On a humid afternoon a few years ago in the Peruvian Amazon, a flicker of motion caught Phil Torres' eye. A cherry-spot metalmark butterfly (Adelotypa annulifera) was drinking nectar from the tips of bamboo shoots.
As he watched, he realized something strange was going on. Normally butterflies only sip at nectar for a few seconds, minutes at most—but these butterflies were feeding for hours, Torres later discovered.
Even more bizarre, ants that live on the bamboo and chase away other insects from their home ignored the butterflies. (See "Scientists Uncover Strange Secret Life of a Jungle Butterfly.")
Many animals steal food, but this is the first time that scientists have discovered adult butterflies swiping food from ants.
“It was really cool. I had never seen anything like it,” says Torres, co-author of a new study on the behavior in the Journal of the Lepidopterists' Society.
Biologists already knew that metalmark larvae produce a nutritious goo and feed it to ants in exchange for their protection from predators.
After the larvae made the transition to adults, however, they had to immediately fly away or these same ants would attack and try to eat the adults. What the adults did afterward—how they mated, what they ate—remained largely a mystery.
Now Torres' observations, in addition to more by study co-author Aaron Pomerantz, an entomology Ph.D. student at University of California, Berkeley, suggests the adults have figured out a way to pilfer food. (See "Trees Trap Ants Into Sweet Servitude.")
What's more, victims of these brazen nectar thefts appeared to ignore or be completely unaware of the butterflies, says Pomerantz, a National Geographic explorer.
Even bullet ants—the “most badass ants of the jungle” due to their pugnacious nature and painful sting—got swindled, notes Andy Warren, a lepidopterist at the University of Florida who wasn't involved in the study.
“Ants normally treat this bamboo like their castle, aggressively fighting off intruders,” Pomerantz says.
The scientists even documented a butterfly stealing a droplet of nectar straight from the mandibles of an ant, the first time this has been documented.
It's unknown how the butterflies get away with it. For example, they could use chemical signals to conceal themselves from the ants, or perhaps the ants get some unknown benefit from the butterflies in their midst.

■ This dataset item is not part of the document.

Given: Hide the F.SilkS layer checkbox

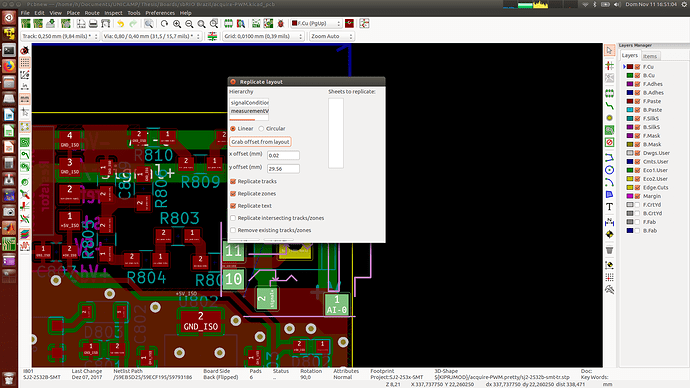Looking at the screenshot, I should [637, 118].
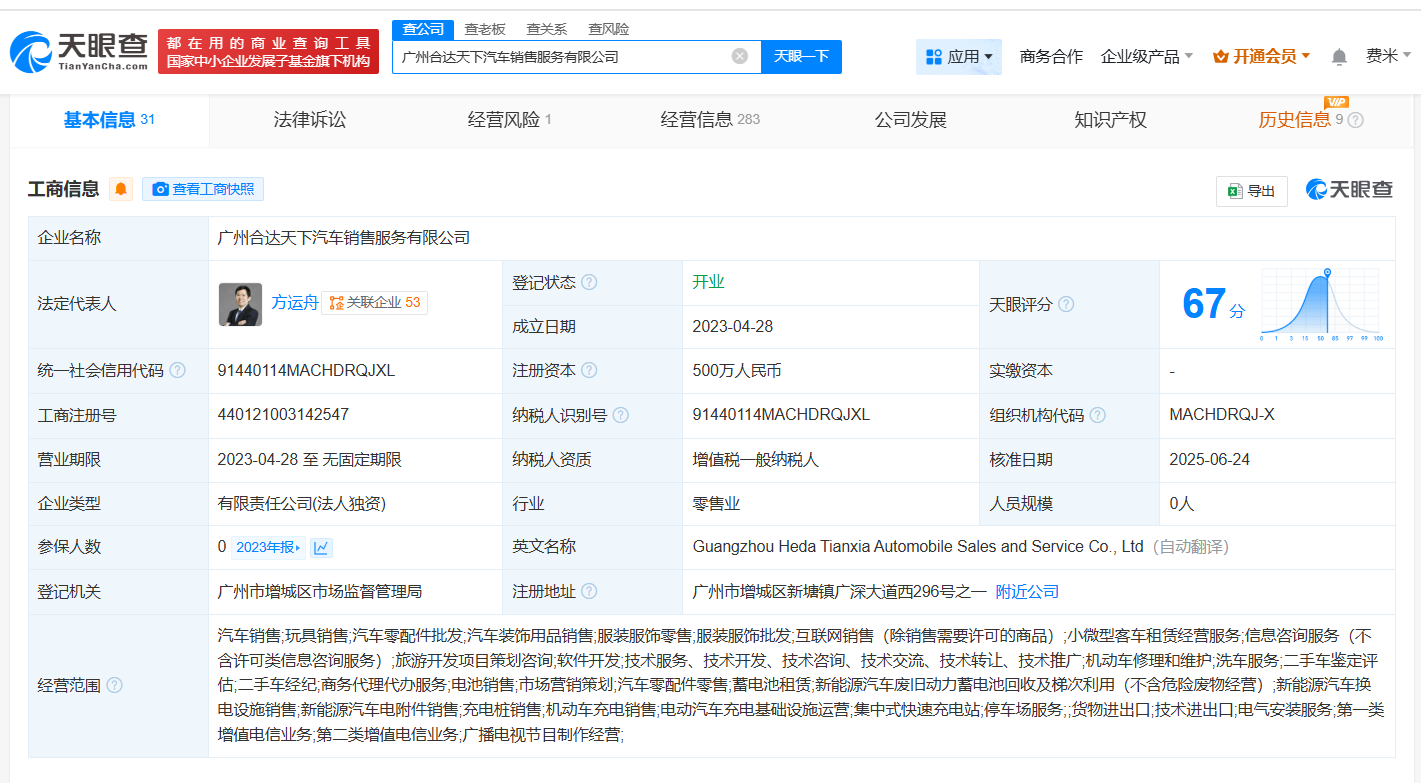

Another element of the story piqued the interest of Susan Finkbeiner, an entomology postdoctoral researcher at Boston University and expert in butterfly wing patterns. When she first saw pictures of this behavior, she noticed A. annulifera wing spots look remarkably like ants.
“It definitely looks like mimicry to me,” says Finkbeiner, who wasn't part of the study. (See "Why Do Butterflies Have Such Vibrant Colors and Patterns?")
Given that ants have poor eyesight, the wings likely don’t help camouflage the butterflies from ants. Instead, the markings may help to deter the many animals that would like to make a meal of the butterflies as they enjoy their nectar, the study authors say.
Finkbeiner and Warren say many more questions remain about this "unique" behavior, including whether other metalmark butterflies do this.
“In the tropics, anything is possible,” Finkbeiner laughs.